LncRNA small nucleolar RNA host gene 14 (SNHG14) is negatively correlated with miR-34c-3p. In both murine MH-S cell model and mouse model of LPS-induced ALI, SNHG1 overexpression promotes WISP1 expression through miR-34c-3p inhibition and it ultimately promotes LPS-induced ALI. Similarly, the downregulation of SNHG1 hinders WISP1 expression through miR-34c-3p upregulation, which eventually suppresses LPS-induced ALI. SNHG1 can be a promising drug target for ALI [115].

5.8. TUG1

LncRNA taurine upregulated gene 1 (TUG1) hinders inflammation and apoptosis for both primary endothelial cells and adult C57BL/6 mouse models of LPS-induced ALI. In addition, TUG1 inhibits sepsis-induced lung injury for the in vivo model. TUG1 particularly targets miR-34b-5p and GRB2-associated binding protein 1 (GAB1), a downstream target of miR-34b-5p. TUG1 has a negative correlation with miR-34b-5p and a positive correlation with GAB1 [116].

5.9. H19

LncRNA H19 is overexpressed in LPS-induced ARDS rats by decreasing the expression of miR-423-5p. H19 silencing lowers the histology score of LPS-induced ARDS rats. MiR-423-5p can eradicate the aggravating effects of H19 on LPS-induced MS-H cells [117].

5.10. CASC2

LncRNA cancer susceptibility 2 (CASC2) can act as the miR-144-3p decoy. In LPS-induced ALI mouse model, CASC2 can regulate aquaporin-1 (AQP1), a target of miR-144-3p, by controlling miR-144-3p. By regulating CASC2/miR-144-3p/AQPI axis, CASC2 may ameliorate ALI [118].

5.11. CASC9

LncRNA cancer susceptibility 9 (CACS9) plays a protective role for rats with sepsis and LPS-induced human small airway epithelial cells. CASC9 interacts with miR-195-5p and miR-195-5p subsequently interacts with the 3′ UTR of pyruvate dehydrogenase kinase 4 (PDK4). Thus, CASC9 negatively regulates miR-195-5p/PDK4 axis and hinders sepsis-induced ALI. On the other hand, the downregulation of CASC9 upregulates miR-195-5p expression and aggravates sepsis-induced ALI [119].

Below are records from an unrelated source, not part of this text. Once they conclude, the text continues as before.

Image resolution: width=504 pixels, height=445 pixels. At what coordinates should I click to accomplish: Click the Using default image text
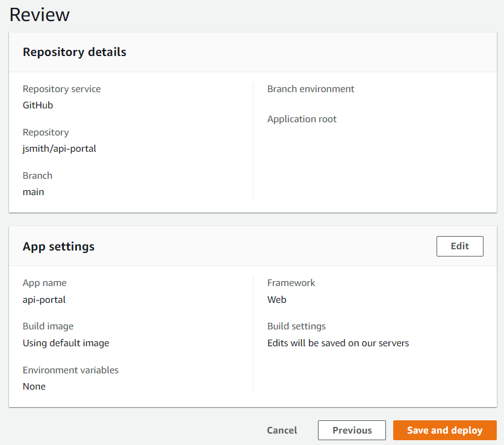(66, 343)
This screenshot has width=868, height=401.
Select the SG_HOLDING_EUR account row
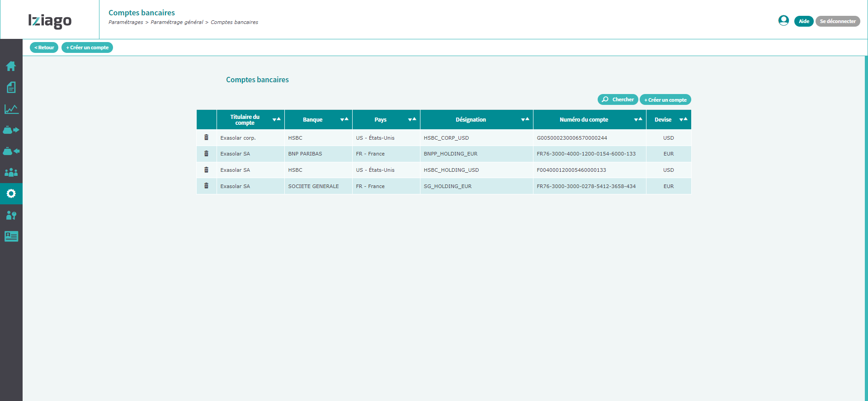[444, 186]
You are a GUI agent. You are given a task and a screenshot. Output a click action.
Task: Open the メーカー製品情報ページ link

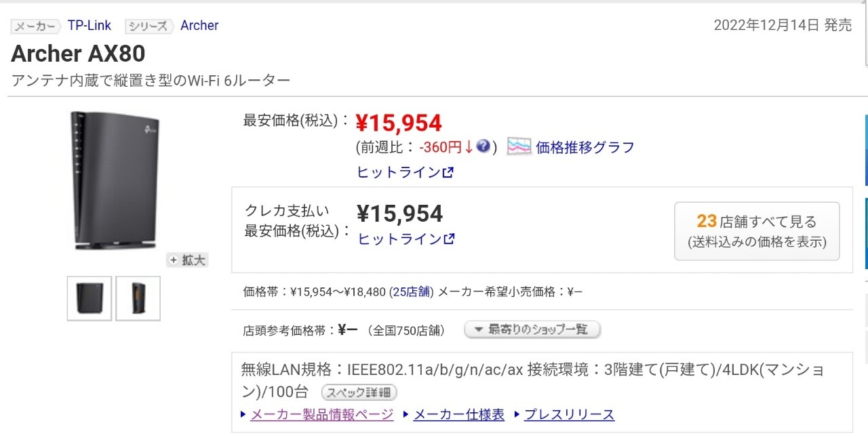(321, 415)
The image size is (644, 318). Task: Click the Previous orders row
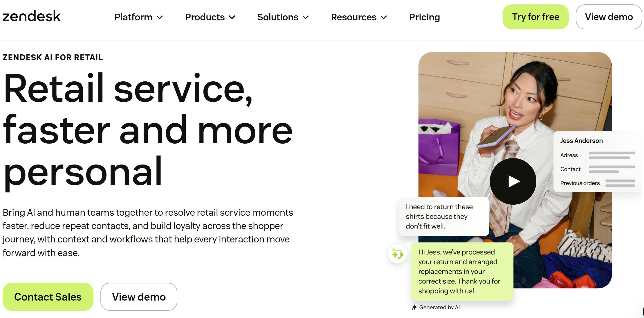pyautogui.click(x=598, y=183)
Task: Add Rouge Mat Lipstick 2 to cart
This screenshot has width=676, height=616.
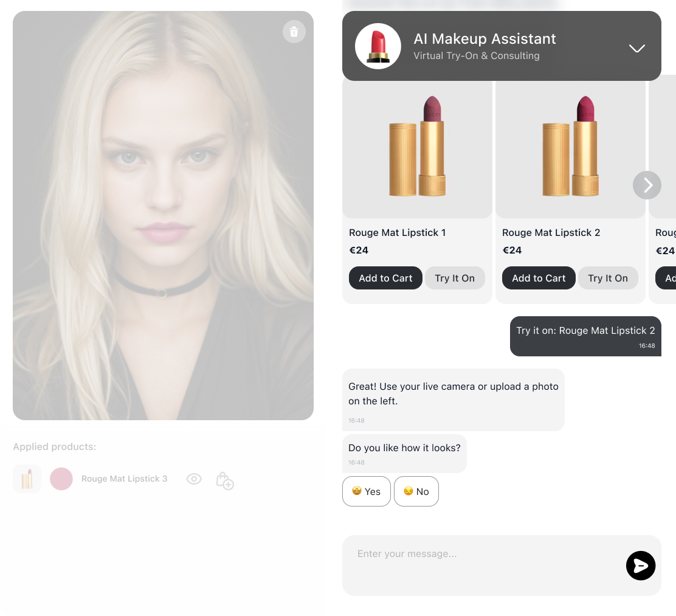Action: (x=539, y=278)
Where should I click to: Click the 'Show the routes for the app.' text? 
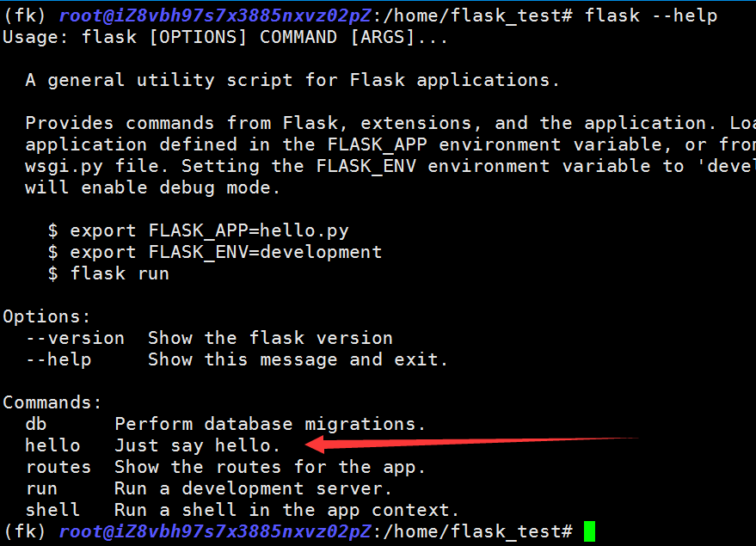(x=270, y=467)
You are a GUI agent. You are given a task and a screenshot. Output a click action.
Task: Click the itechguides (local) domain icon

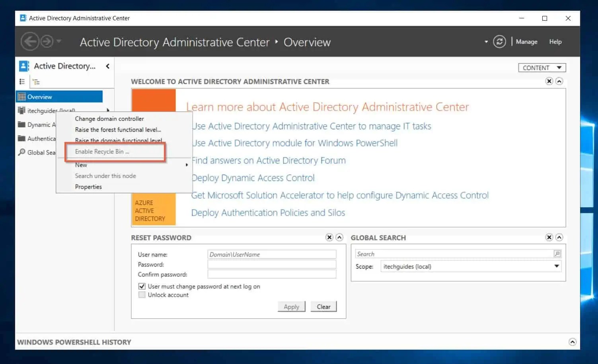click(21, 110)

5.12. A_30_P01029806 and A_30_P01029194

LncRNAs A_30_P01029806 and A_30_P01029194 are involved in ALI-related signaling pathways of the LPS-induced ALI mouse model. A_30_P01029806 is found to be involved in different vital signaling pathways, such as the interleukin-6 (IL-6) family, transforming growth factor-β (TGF-β), and Jak-STAT, whereas A_30_P01029194 is also involved in some other signaling pathways, such as vascular endothelial growth factor (VEGF) and arginine and proline metabolism pathways. The degree of A_30_P01029806 and A_30_P01029194 is higher in lncRNA–mRNA co-expression, which indicates that a higher number of genes interact with these lncRNAs. A total number of 371 and 126 genes interact with A_30_P01029806 and A_30_P01029194, respectively. Inhibition or downregulation of any of these two lncRNAs can reduce the severity of ALI; thus, these can be considered potential drug candidates [120].

5.13. Other lncRNAs

A study was conducted recently to explore the early-stage lncRNA and mRNA expression in an early ALI model of LPS-induced rat NR8383 alveolar macrophages. By performing RNA sequencing (RNA-seq) and subsequent bioinformatics analysis, the researchers identified that in early ALI, 78 lncRNAs were overexpressed at 2 h and downregulated at 9 h, whereas 21 lncRNAs were downregulated at 2 h and overexpressed at 9 h. Among the profiled lncRNAs, NONRATT008331.2 was the most upregulated and NONRATT000330.2 was the most downregulated lncRNA. LncRNA4344 (transcript ID: NONRATT004344.2) was singled out as the lncRNA that can substantially sponge miR-138-5p and facilitate pyroptosis, by targeting NLRP3, in inflammatory reactions to LPS-induced ALI [121].
In another study, to understand the network between lncRNA-associated competing endogenous RNA and protein–protein interaction, researchers screened differentially expressed lncRNAs, miRNAs, and mRNAs of an LPS-induced ALI model of 6–8 weeks old male BALB/c mice. This group generated a lncRNA–miRNA–mRNA network comprising 175 lncRNAs, 22 miRNAs, and 209 mRNAs in ALI. In addition to the primary network, they created a lncRNA–miRNA–hub gene subnetwork comprising 15 lncRNAs, 3 miRNAs, and 3 mRNAs. The subnetwork may help us to understand the regulatory mechanism of lncRNAs in ALI pathogenesis in a novel and better way. All differentially expressed lncRNAs possess miRNA response elements, which are able to sponge miRNAs. Among the screened lncRNAs, the study identified five different lncRNAs (LNC_006493, RP23-462P13.1, RP23-36001.1, RP24-150D8.2, and RP24-79P8.1) that have critical roles in ALI. These lncRNAs can downregulate Nkx2-1 and act as ceRNAs for the overexpressed mmu-miR-135b-3p [122].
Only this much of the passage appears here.